Modern interior paints contain a range of additives in small quantities, each serving a specific function. Their contribution to total VOC varies:

  • Biocides — in-can preservatives and dry-film preservatives (mould inhibitors). Certain biocides, including some isothiazolinones, have defined EU regulatory restrictions separate from the VOC directive. Their VOC status depends on individual vapour pressure.
  • Rheology modifiers — control paint viscosity and application behaviour. Cellulose ethers and associative thickeners are common; most are non-VOC.
  • Defoamers — prevent foam during manufacturing and application. Mineral oil and silicone-based defoamers may contain VOC-classified components in small quantities.
  • pH adjusters — ammonia and amines are used to adjust the pH of waterborne systems. These are volatile and VOC-classified, contributing to the characteristic smell of fresh waterborne paint even in low-VOC formulations.

Ammonia and amine-based pH adjusters are responsible for much of the initial odour from freshly applied waterborne paint. While present in low concentrations, they are detectable at low thresholds. In products marketed as "low odour" alongside "low VOC", formulators typically replace ammonia with non-volatile or less volatile alternatives.

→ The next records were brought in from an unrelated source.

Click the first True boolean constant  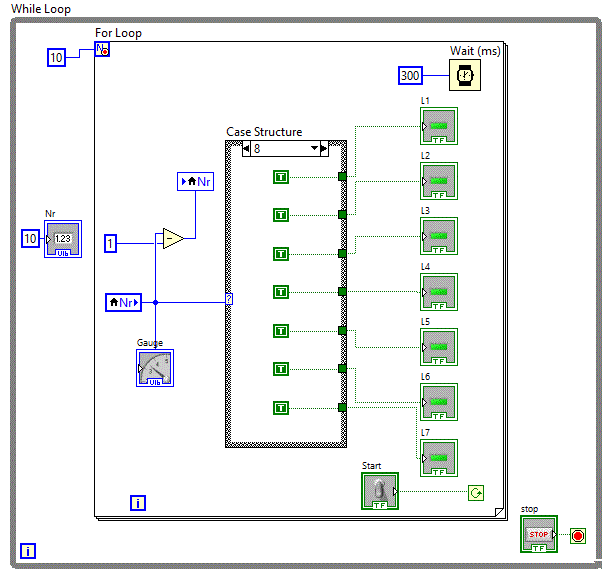(281, 177)
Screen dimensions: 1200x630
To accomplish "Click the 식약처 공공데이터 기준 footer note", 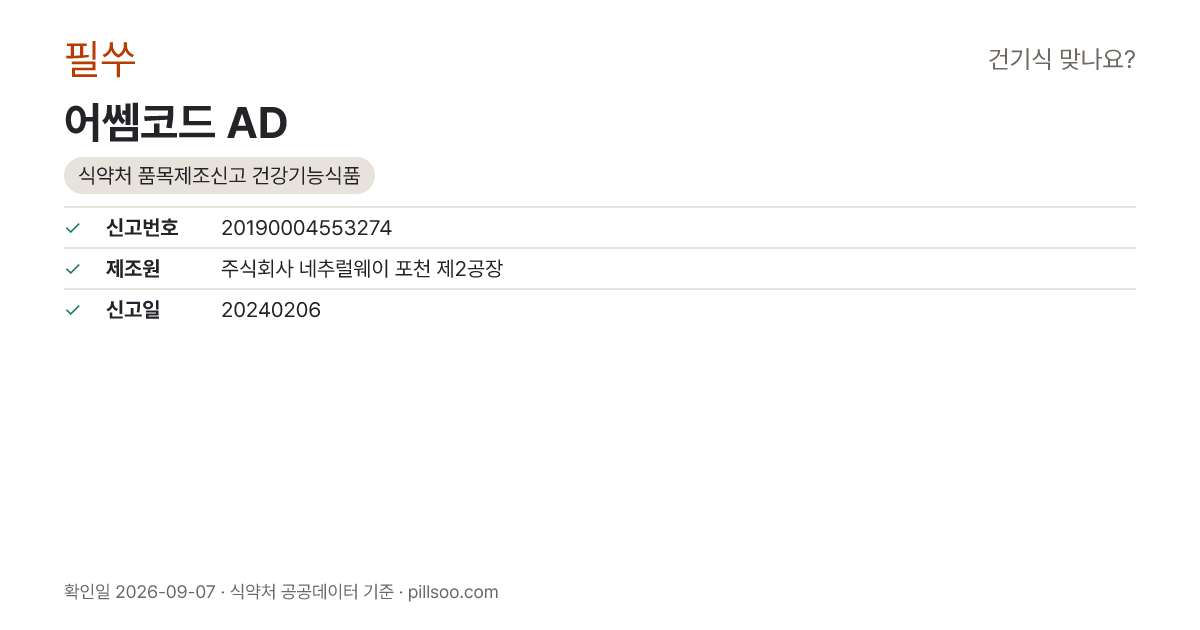I will (311, 592).
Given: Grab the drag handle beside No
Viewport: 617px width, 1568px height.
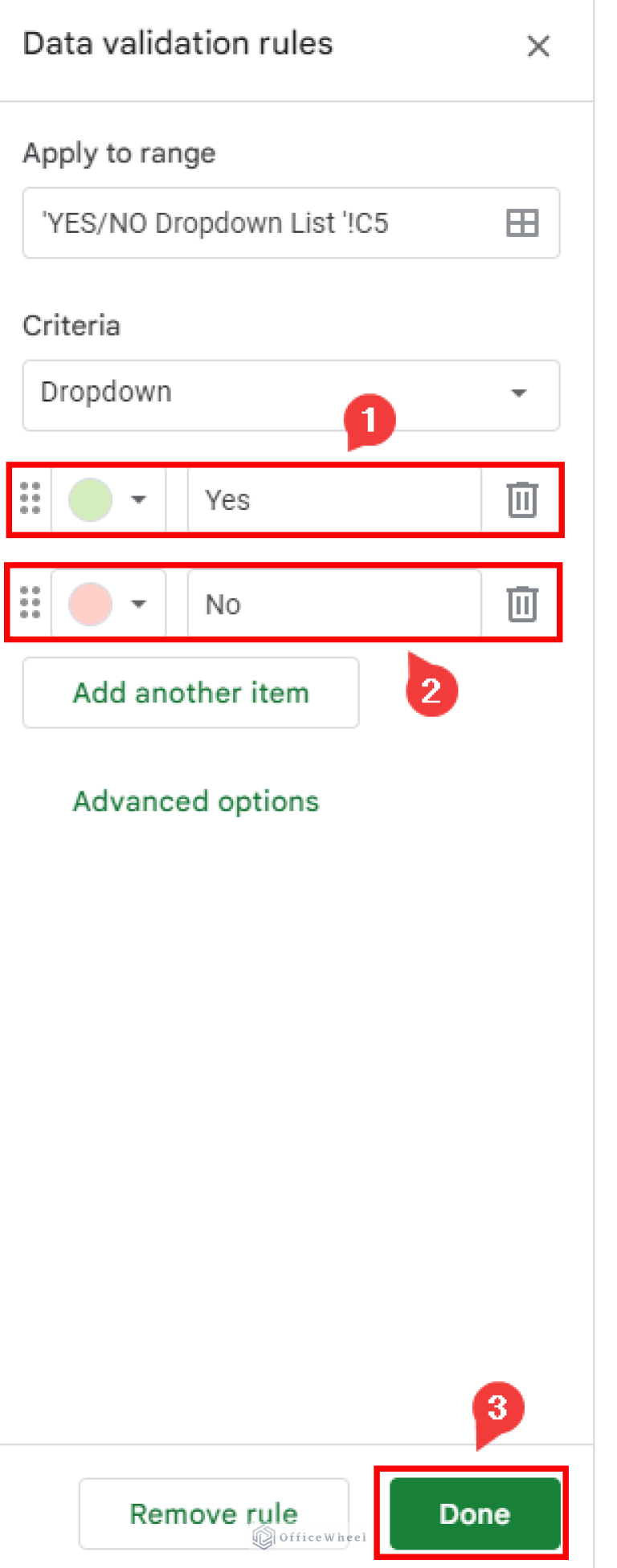Looking at the screenshot, I should click(x=30, y=604).
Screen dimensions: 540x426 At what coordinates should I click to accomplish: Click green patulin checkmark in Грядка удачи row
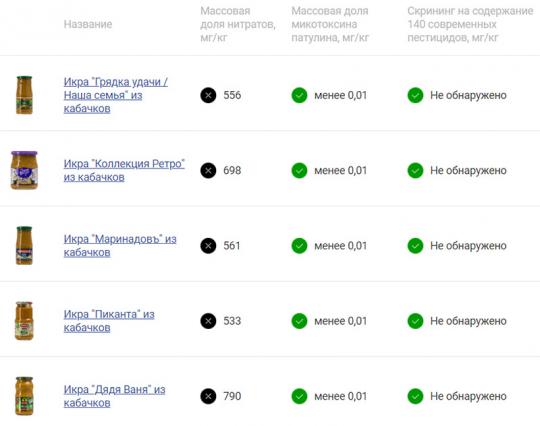pos(299,95)
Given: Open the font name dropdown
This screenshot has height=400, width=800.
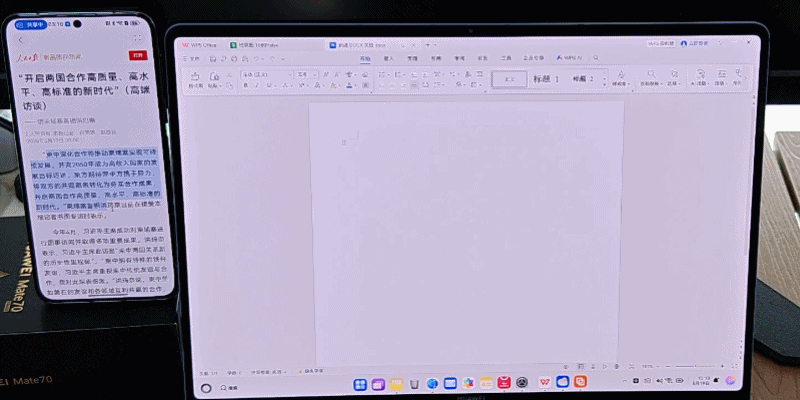Looking at the screenshot, I should pyautogui.click(x=264, y=75).
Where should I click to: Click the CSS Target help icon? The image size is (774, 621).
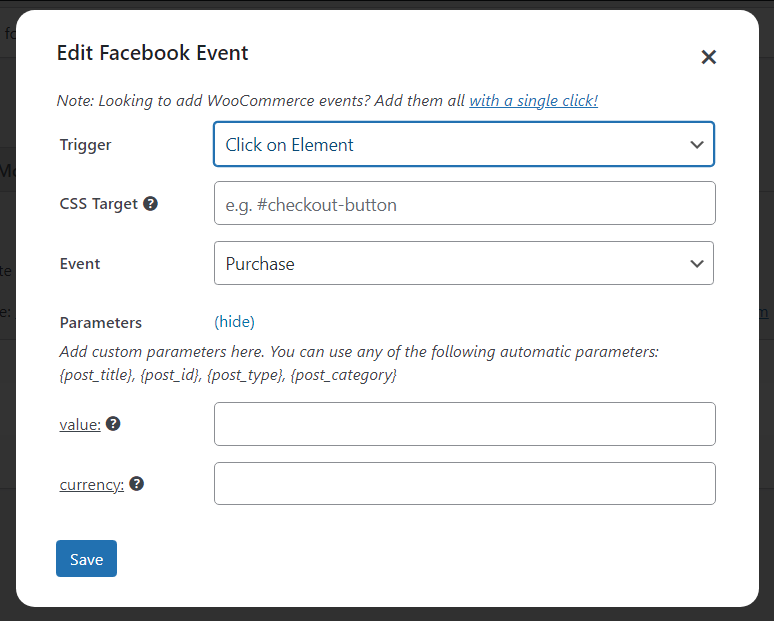151,203
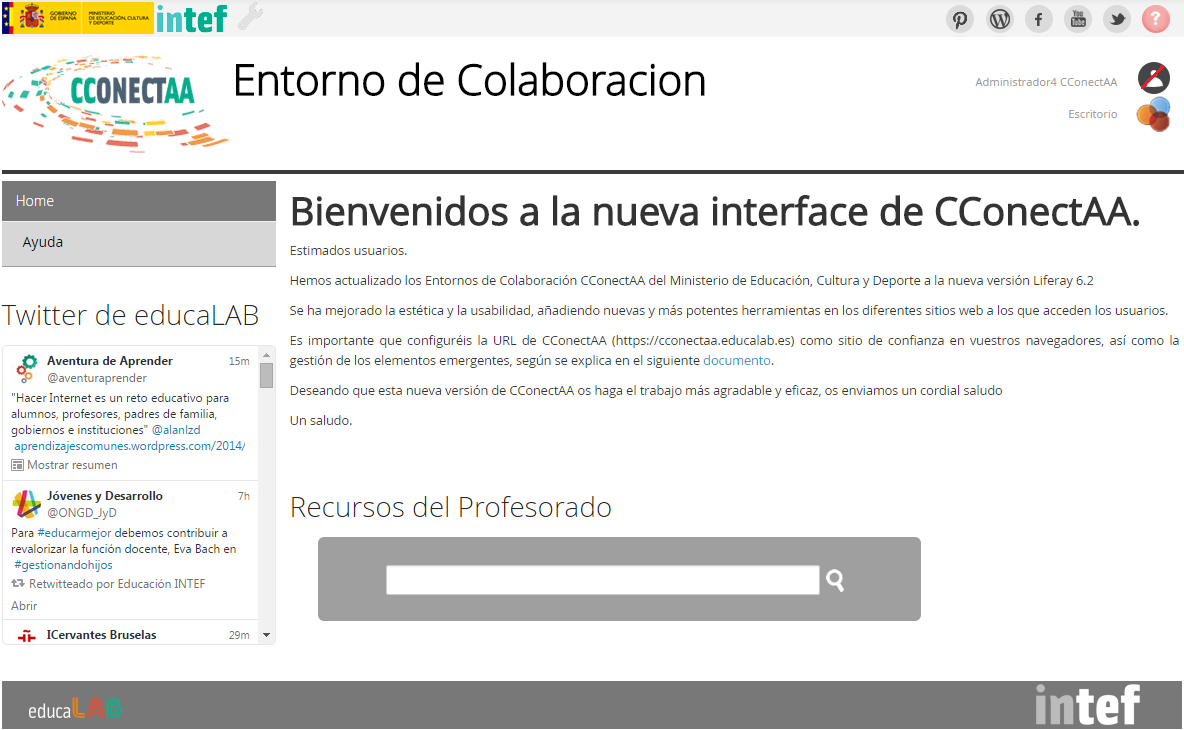Screen dimensions: 1184x730
Task: Click inside the Recursos del Profesorado search field
Action: [602, 579]
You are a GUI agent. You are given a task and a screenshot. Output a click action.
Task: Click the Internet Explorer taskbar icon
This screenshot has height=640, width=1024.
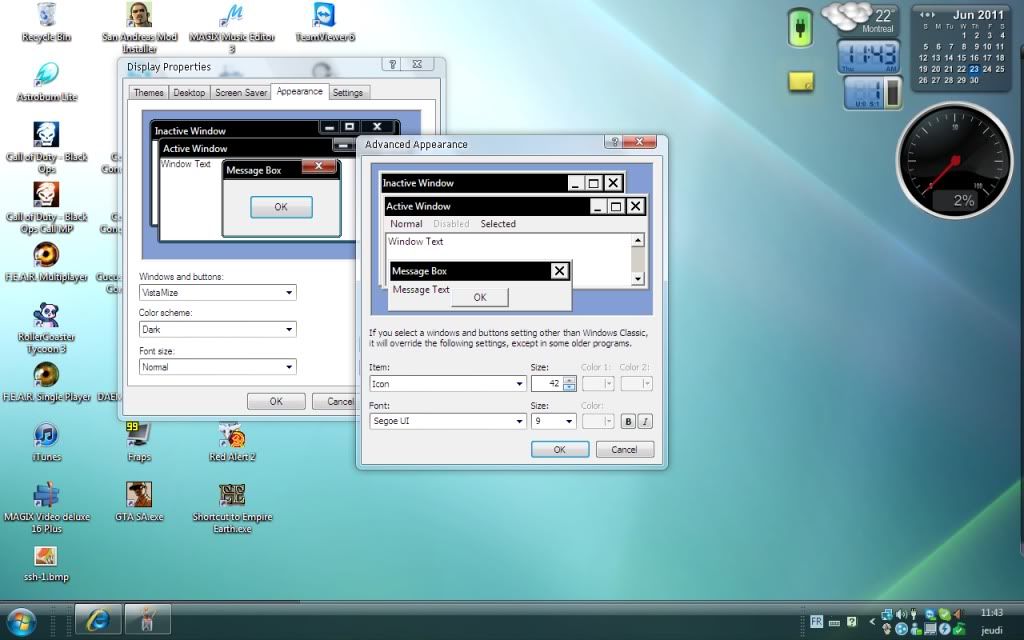click(x=97, y=620)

Reading the label: what the numbers mean

Polish market paints are required to state the VOC content on the label in grams per litre, along with the EU directive subcategory. A correctly labelled product will show, for example:

EU VOC Directive: Cat A/a (<30 g/L). VOC content of this product: max. 2 g/L.

The first figure (30 g/L) is the regulatory limit for the subcategory. The second figure (2 g/L in this example) is the manufacturer's declared VOC content for the specific product. A product can comply with the directive while having an actual content anywhere below the limit — including 0–5 g/L for modern low-emission waterborne formulations.

VOC content is expressed for the ready-to-use product. If the product requires dilution (which is unusual for wall paints but common for primers and specialist coatings), the manufacturer should specify whether the declared figure applies before or after dilution.

Emission timing and drying stages

VOC emissions from interior paint follow a characteristic pattern after application:

  1. Initial wet phase — the period immediately after application when the majority of carrier evaporation occurs. For waterborne paints, water evaporation dominates. Co-solvents and volatile additives also release during this phase. This is typically when odour and VOC concentration in a closed room peak.
  2. Film formation phase — as the film coalesces, remaining co-solvents and slow-evaporating components continue to release but at a declining rate. Touch-dry times of 1–2 hours (typical for waterborne wall paints at 20°C) coincide with the end of the initial wet phase but not with the end of VOC emission.
  3. Curing phase — the paint film continues to harden over days to weeks. During this period, residual VOC emissions (sometimes called "secondary emissions") occur at low rates. Longer ventilation periods are relevant here, particularly before occupying repainted sleeping areas or children's rooms.

The practical implication is that a room painted with a low-VOC product (e.g. 2 g/L) will have substantially lower airborne VOC concentrations during all three phases compared to a product at the directive maximum for its subcategory (30 g/L for Category A/a). The relationship is not strictly linear — surface area, room volume, temperature, and ventilation rate all influence concentration — but total mass of VOC emitted is directly proportional to the content figure.